Now Israeli whistleblowers have provided details of how these crimes against humanity are being carried out – and how they are being rationalised internally within Israel’s military and political echelons.
An extraordinary series of testimonies jointly published by the Israel-based publications 972 and Local Call last week established that the huge death toll of Palestinian civilians is, in fact, integral to Israel’s war aims, not an unfortunate side effect.
The known dead so far are estimated at almost 16,000, with a further 6,000 missing, presumably crushed under rubble. Two-thirds of those killed by Israel are women and children.
Two years ago, during an earlier attack on Gaza, Israeli military officials admitted for the first time that a computer was supplying them with potential targets. The intention appears to have been to bypass the restraints imposed by human assessments of likely casualties by outsourcing the killings to a machine.
The whistleblowers confirm that, given new, generous parameters of who and what can be attacked, the artificial intelligence system, called “Gospel”, is generating lists of targets so rapidly the military cannot keep up.

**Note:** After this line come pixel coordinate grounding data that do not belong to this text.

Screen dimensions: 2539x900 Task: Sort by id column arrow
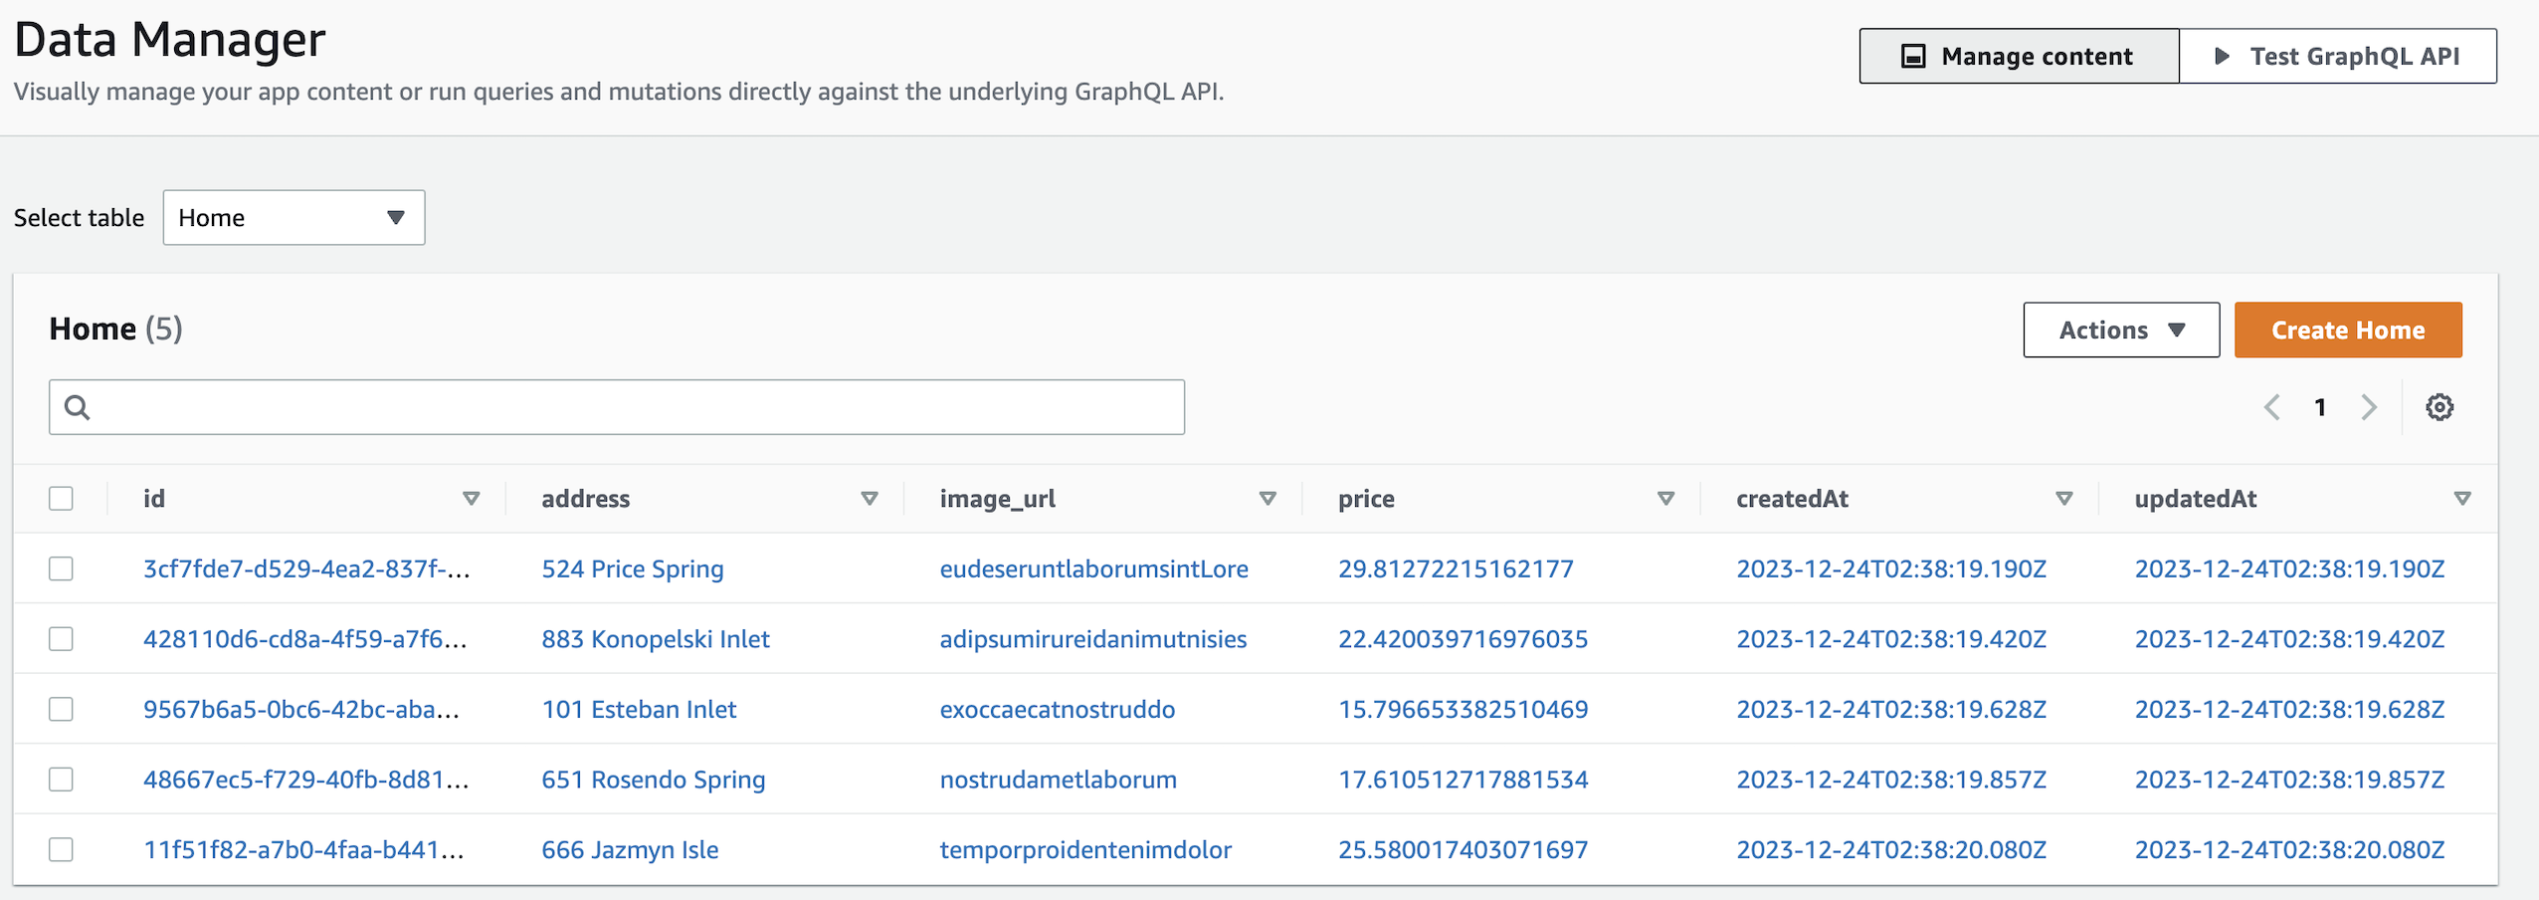(472, 499)
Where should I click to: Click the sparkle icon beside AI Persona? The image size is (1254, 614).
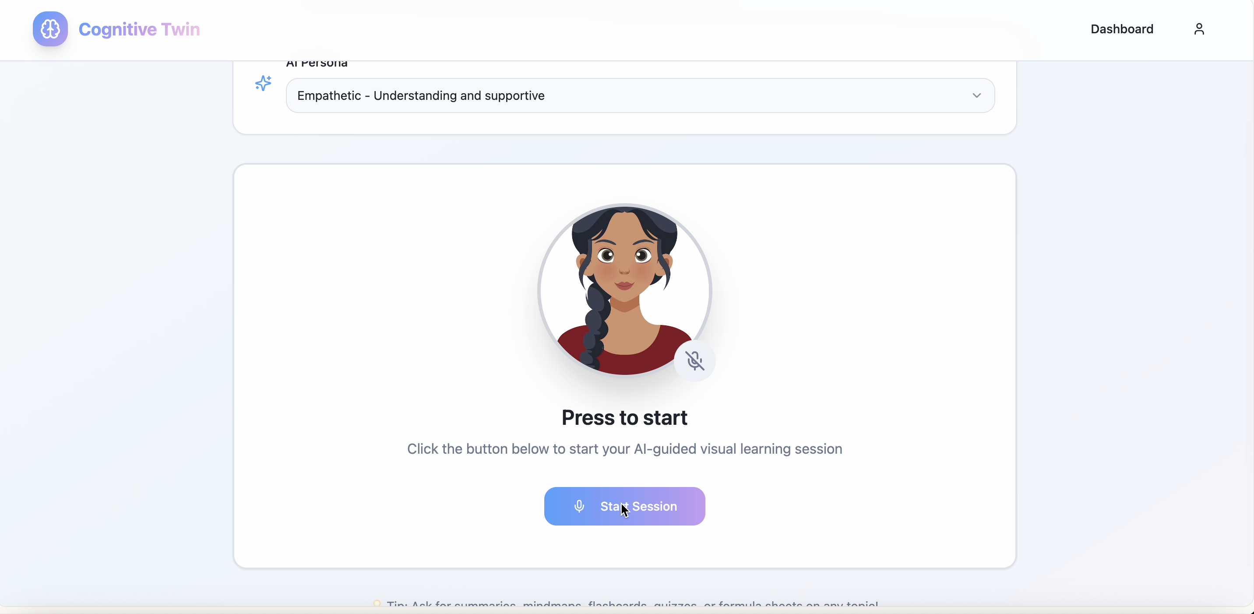(x=263, y=83)
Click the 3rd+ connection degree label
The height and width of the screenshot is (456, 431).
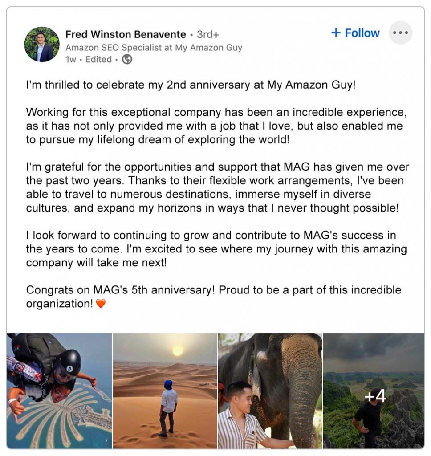pos(208,34)
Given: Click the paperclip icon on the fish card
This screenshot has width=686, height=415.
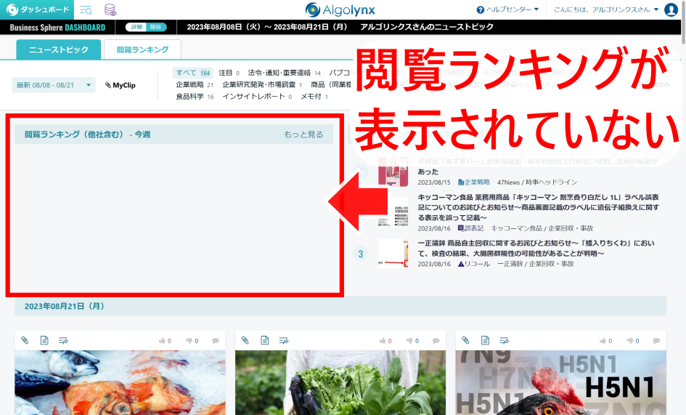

Israel’s inputs are now so broad that they allow the bombing without warning of high-rise apartment blocks, so long as it can be claimed that one person residing there is believed to have a connection to Hamas.
As Hamas not only has a military wing but runs the enclave’s government, the new policy potentially widens the circle of targets to include civil servants, police, health workers, educators, journalists and aid workers.
That helps explain how, according to United Nations figures, some 100,000 homes in Gaza have been levelled or made uninhabitable and at least 1.7 million Palestinians displaced, some three-quarters of the enclave’s population.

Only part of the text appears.